Tuesday, February 03, 2009

Academy to movie fans: Drop Dead

In the “I told them so” category comes this story in the NYTimes the other day about Academy Awards officials fretting that nobody will watch their big show later this month.

The nominations of a still relatively little-seen crop of best-picture contenders — “The Curious Case of Benjamin Button,” “Frost/Nixon,” “Milk,” “The Reader” and “Slumdog Millionaire,” which together have accumulated less than half the box office of “The Dark Knight,” which was snubbed — are making it harder for producers of the Oscar ceremony to deliver on an earlier promise: to create a big night for the movies, even if some of the movies are not so big. Operatives of the Academy of Motion Picture Arts and Sciences are quietly scrambling to assemble an event that would make some extraordinary bows in the direction of the crowd while trying to do right by the honorees.


Oh, that’s nice. They will make some “bows to the crowd” after thumbing their noses at them for the fourth year in a row.
This isn’t a new phenomena, as I noted earlier, and it has already been having an impact on the Oscar ratings.

After the American audience for last year’s Oscar show hit an all-time low of about 32 million viewers, ABC cut its rate for a 30-second ad on this year’s broadcast to $1.4 million from $1.7 million, according to Advertising Age.

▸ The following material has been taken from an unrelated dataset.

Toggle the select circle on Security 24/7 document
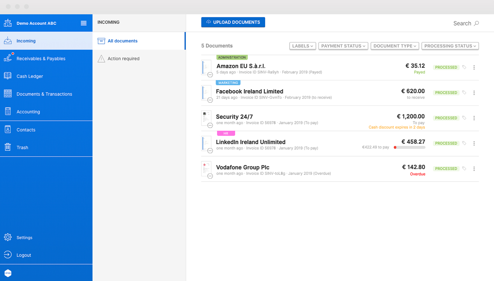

So how are the Academy bigwigs planning to draw in viewers after snubbing the top 20 box office winners?
By hyping up the one and only caveat they made to popular taste - the supporting actor nod for that dead guy in the Batman film.
I hope that makes all you lowly, movie-watching rabble happy because it’s the only scrap you are likely to get off of the Academy’s elitist, super-exclusive table this year.
Check it out:

The message, on posters and Web sites and in televised ads, aims to tell people that this year’s show has something even for viewers who may not care much for the nominees.
Anyway, Ms. Weiss said in a recent telephone interview, the more pop-minded fans should find a glimmer of comfort in the supporting actor nominations that went to Heath Ledger, as the Joker in “The Dark Knight,” and Robert Downey Jr., for his blackface turn in “Tropic Thunder.”
“The Oscars,” she said, “is a show for them too.”


It’s a show for THEM too, she says. Can’t you just FEEL the love?